Great lead to a TLS review of a new bio of Jack London.

White Fang, First EditionWhat he sought was an impassioned realism”, Jack London wrote of his alter ego, the striving novelist Martin Eden. “What he wanted was life as it was, with all its spirit-groping and soulreaching left in.” One often wishes that London himself had left out the groping and reaching.
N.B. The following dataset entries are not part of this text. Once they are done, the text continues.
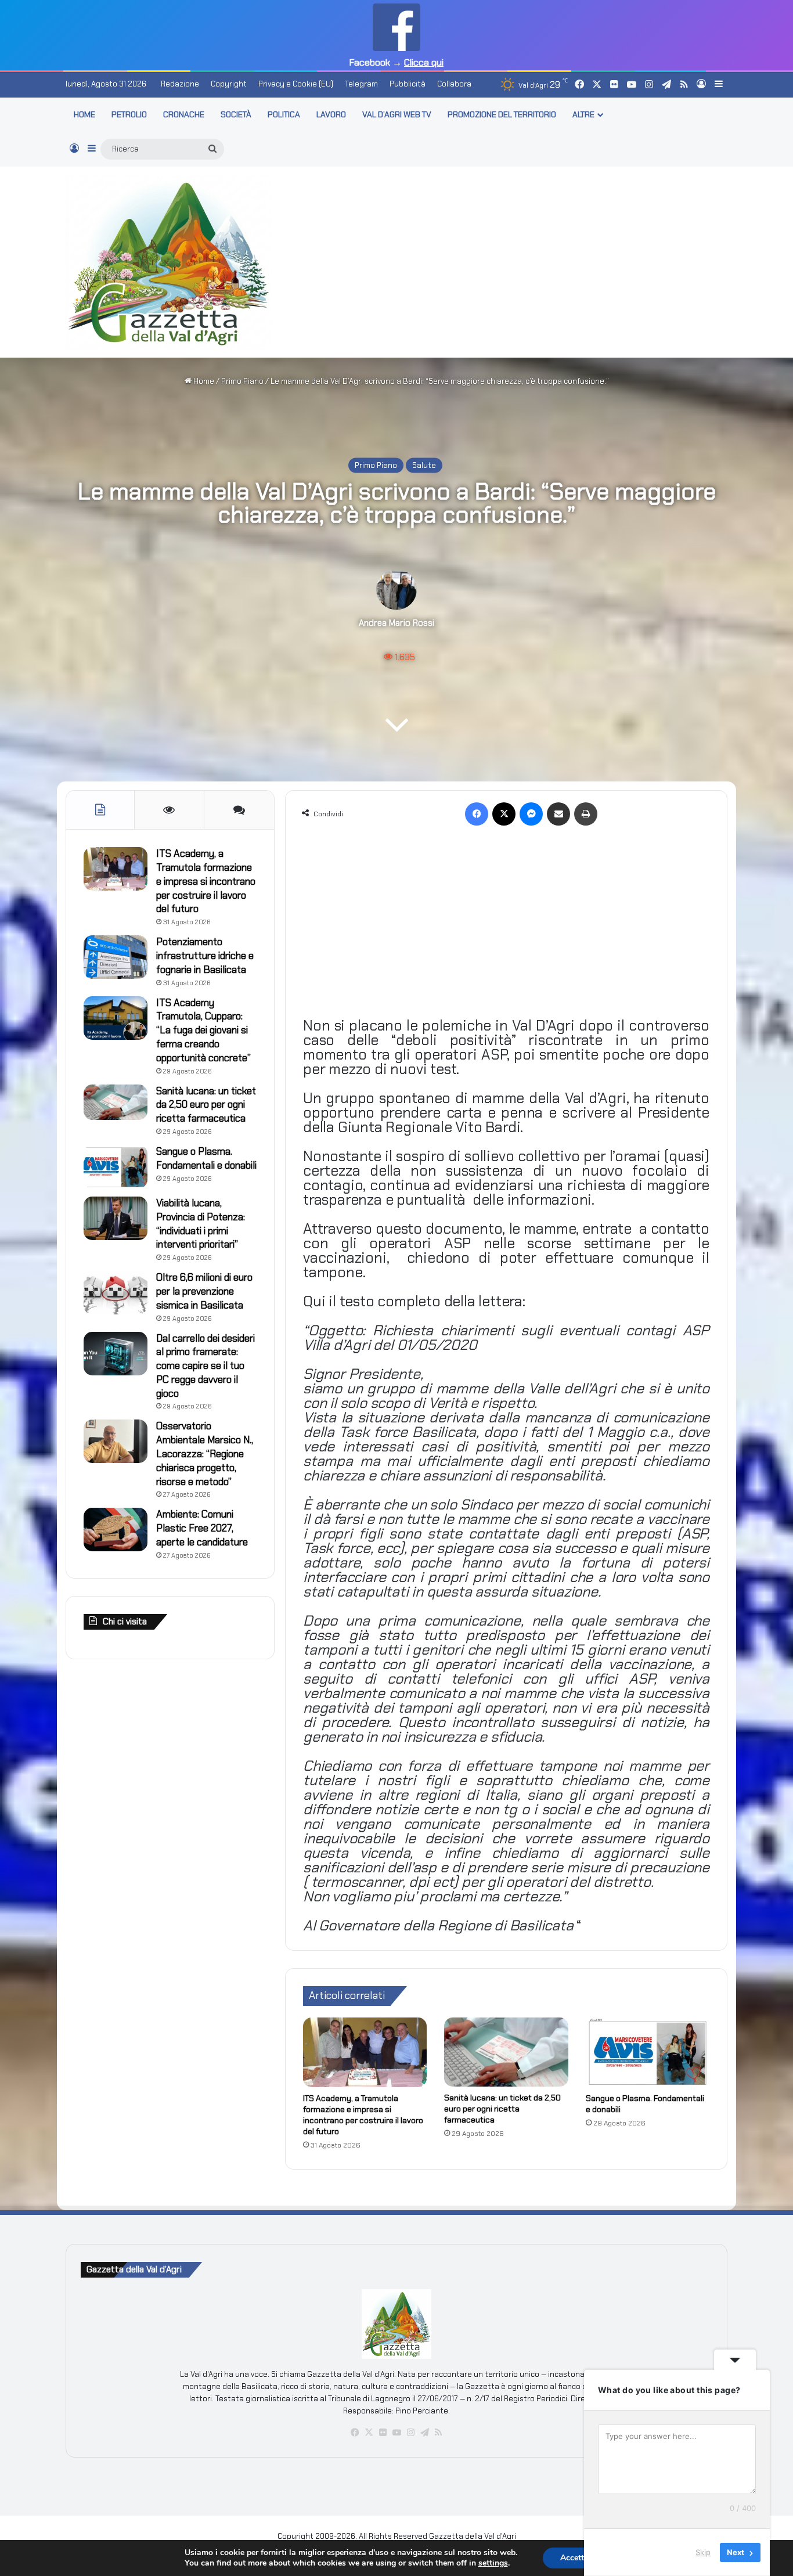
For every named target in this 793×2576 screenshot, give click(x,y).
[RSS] (438, 2433)
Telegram (361, 84)
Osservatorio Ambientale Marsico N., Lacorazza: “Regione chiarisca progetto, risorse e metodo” (204, 1453)
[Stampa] (585, 814)
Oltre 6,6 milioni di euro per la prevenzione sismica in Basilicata (204, 1291)
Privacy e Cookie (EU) (295, 84)
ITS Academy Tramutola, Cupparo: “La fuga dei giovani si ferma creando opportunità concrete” (203, 1030)
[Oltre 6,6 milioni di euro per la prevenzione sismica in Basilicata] (115, 1292)
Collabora (454, 84)
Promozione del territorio (502, 114)
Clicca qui (424, 62)
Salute (424, 465)
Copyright (229, 84)
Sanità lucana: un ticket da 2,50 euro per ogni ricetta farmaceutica (502, 2108)
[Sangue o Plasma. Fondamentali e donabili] (647, 2052)
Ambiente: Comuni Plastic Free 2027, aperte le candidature (202, 1528)
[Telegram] (424, 2433)
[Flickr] (383, 2433)
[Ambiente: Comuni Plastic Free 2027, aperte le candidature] (115, 1529)
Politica (284, 114)
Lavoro (331, 114)
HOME (84, 114)
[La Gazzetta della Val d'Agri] (169, 262)
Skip (703, 2552)
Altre (583, 114)
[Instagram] (410, 2433)
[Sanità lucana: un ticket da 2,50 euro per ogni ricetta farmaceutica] (506, 2052)
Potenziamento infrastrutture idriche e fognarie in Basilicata (205, 955)
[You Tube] (396, 2433)
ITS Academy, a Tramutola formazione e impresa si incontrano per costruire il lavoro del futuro (363, 2115)
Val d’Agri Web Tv (396, 114)
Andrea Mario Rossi (396, 623)
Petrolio (129, 114)
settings (493, 2563)
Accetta (574, 2557)
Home (203, 381)
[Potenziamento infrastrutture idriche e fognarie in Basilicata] (115, 957)
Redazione (180, 84)
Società (236, 114)
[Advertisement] (509, 260)
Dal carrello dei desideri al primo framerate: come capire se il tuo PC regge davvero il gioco (205, 1366)
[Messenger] (531, 814)
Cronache (183, 114)
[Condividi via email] (558, 814)
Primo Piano (242, 381)
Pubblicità (408, 84)
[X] (504, 814)
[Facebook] (476, 814)
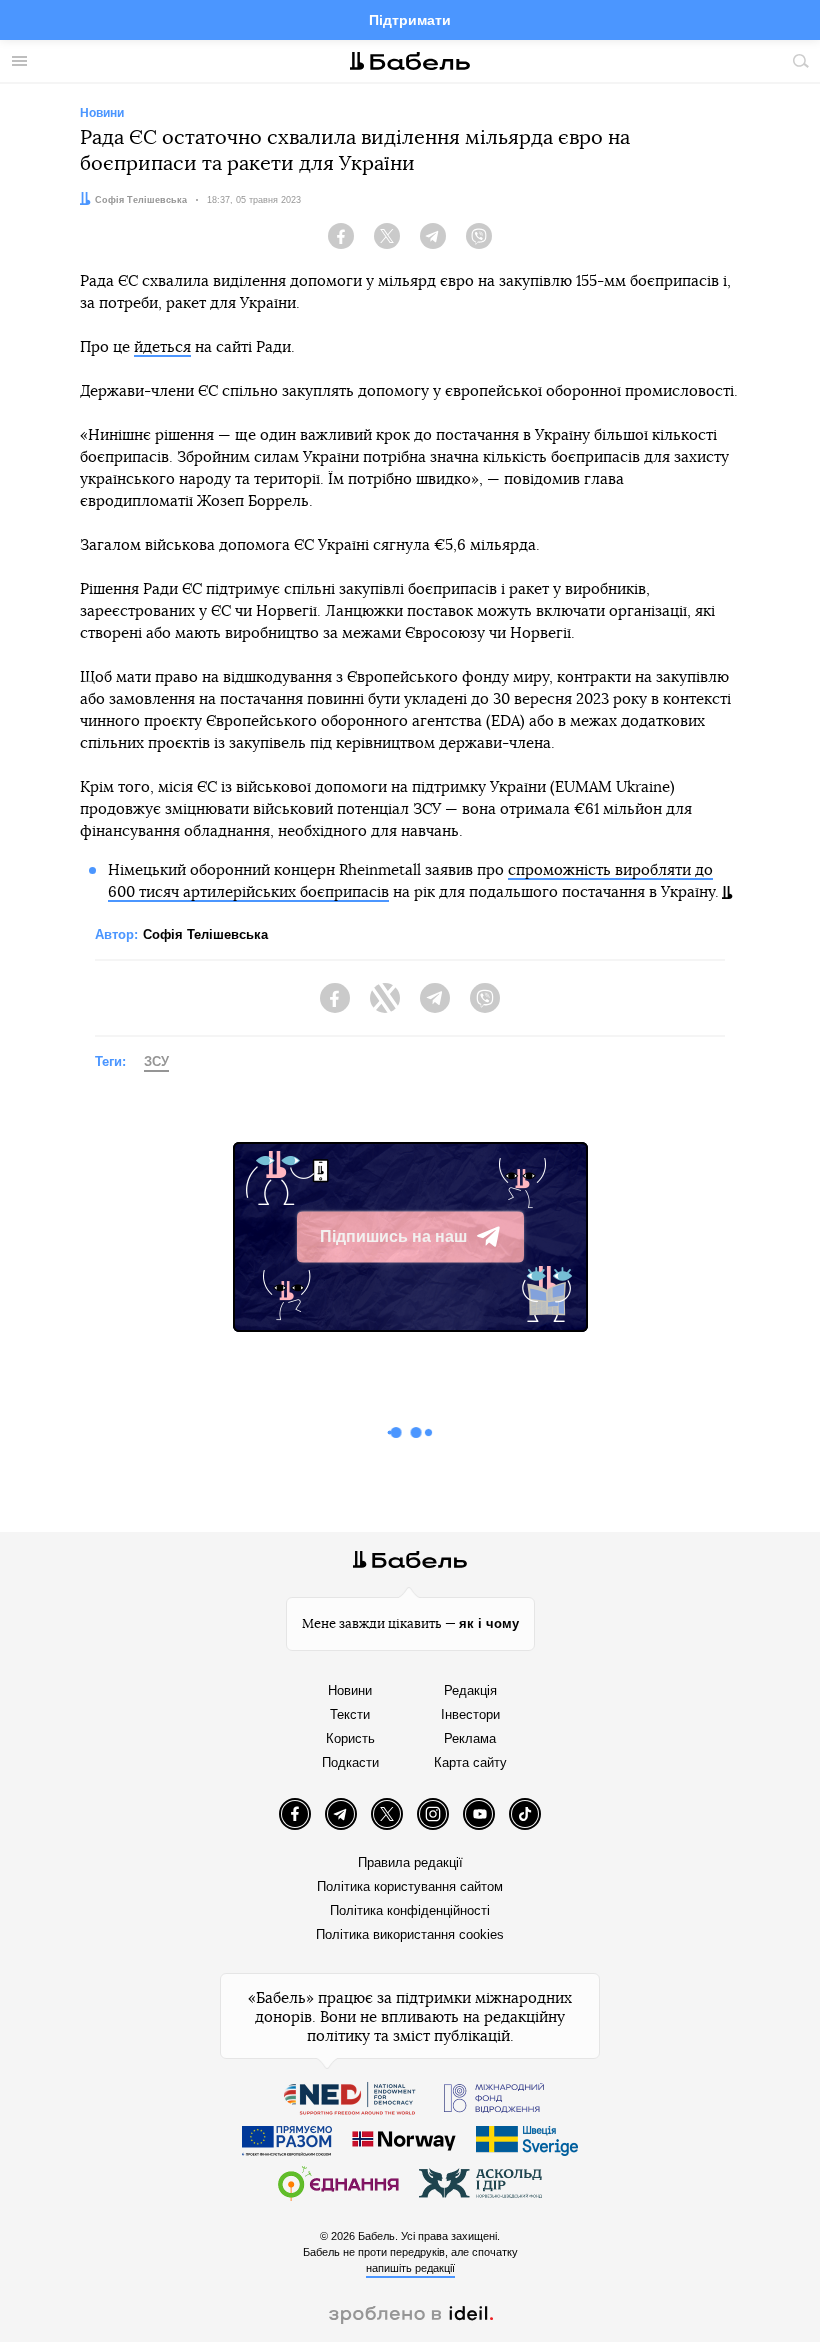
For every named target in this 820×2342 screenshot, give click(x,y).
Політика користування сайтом (410, 1886)
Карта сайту (470, 1762)
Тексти (350, 1714)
For all the wide-eyed breathlessness of his characters and the hurtling momentum of his prose – “To live! To live! To live!”, says Wolf Larsen in The Sea-Wolf (1904) – he was a better writer when he slowed down and even stood still, overcoming his fear that inertia meant creative death. Only then could he abstain from the romantic posturing and philosophical maundering of “London the amateur Great Thinker” (as H. L. Mencken called him) and register the undramatic, minor-key world around him – everything that other writers of the Strenuous Age were too exhausted to notice. He might declare, at the height of liquor-fuelled self-regard, “I have ten thousand august connotations” (as he does in his memoir John Barleycorn [1913]), but he is more convincing when he sharpens his observational skills against the one irreducible fact of life named in White Fang (1906): “They were meat”, London writes of two Klondike travellers monitored by a hiding wolf, “and it was hungry”.

Nice work by Marc Robinson. (Full review behind pay wall, sorry). I particularly love that “amateur Great Thinker” jibe by Mencken. A widely applicable term, methinks.)